[[ Records for this exercise open ]]
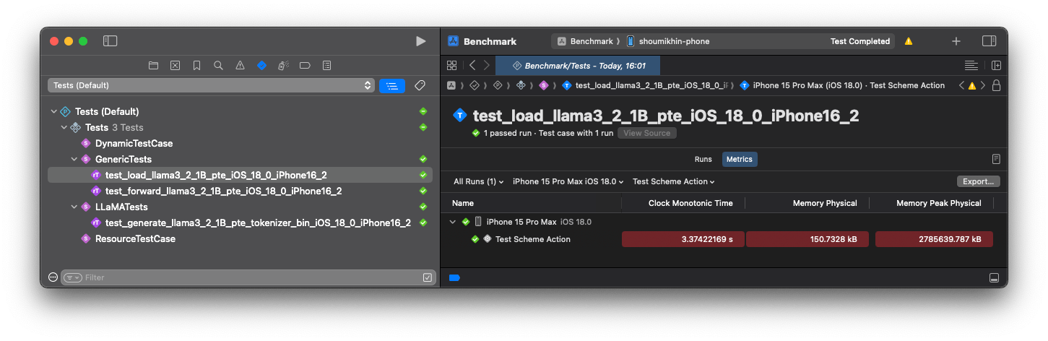This screenshot has width=1048, height=341.
Task: Open the Project navigator folder icon
Action: click(x=153, y=65)
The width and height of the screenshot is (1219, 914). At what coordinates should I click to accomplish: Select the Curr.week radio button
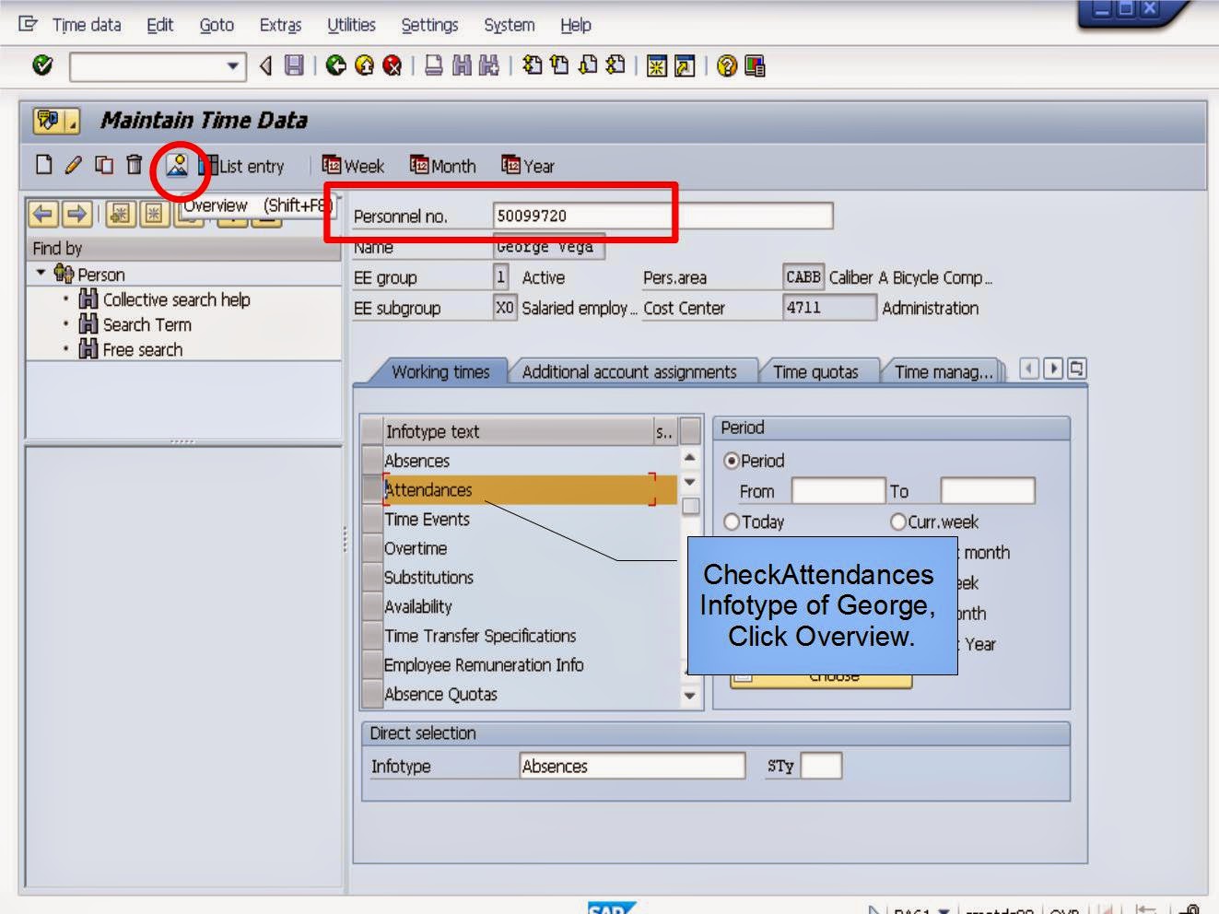coord(898,521)
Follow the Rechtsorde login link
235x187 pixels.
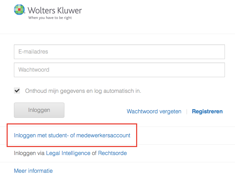(x=112, y=153)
[[ Records for this exercise closed ]]
▶ [Exercise objective]:
Write out a verbatim copy of the lines from the line that contains "The width and" through the end of the entries above; pictures are not copied.

▶ [Reply]:
The width and height of the screenshot is (1219, 914). At what coordinates should I click to accomplish: Select the Curr.week radio button
coord(898,521)
Follow the Rechtsorde login link
235x187 pixels.
(x=112, y=153)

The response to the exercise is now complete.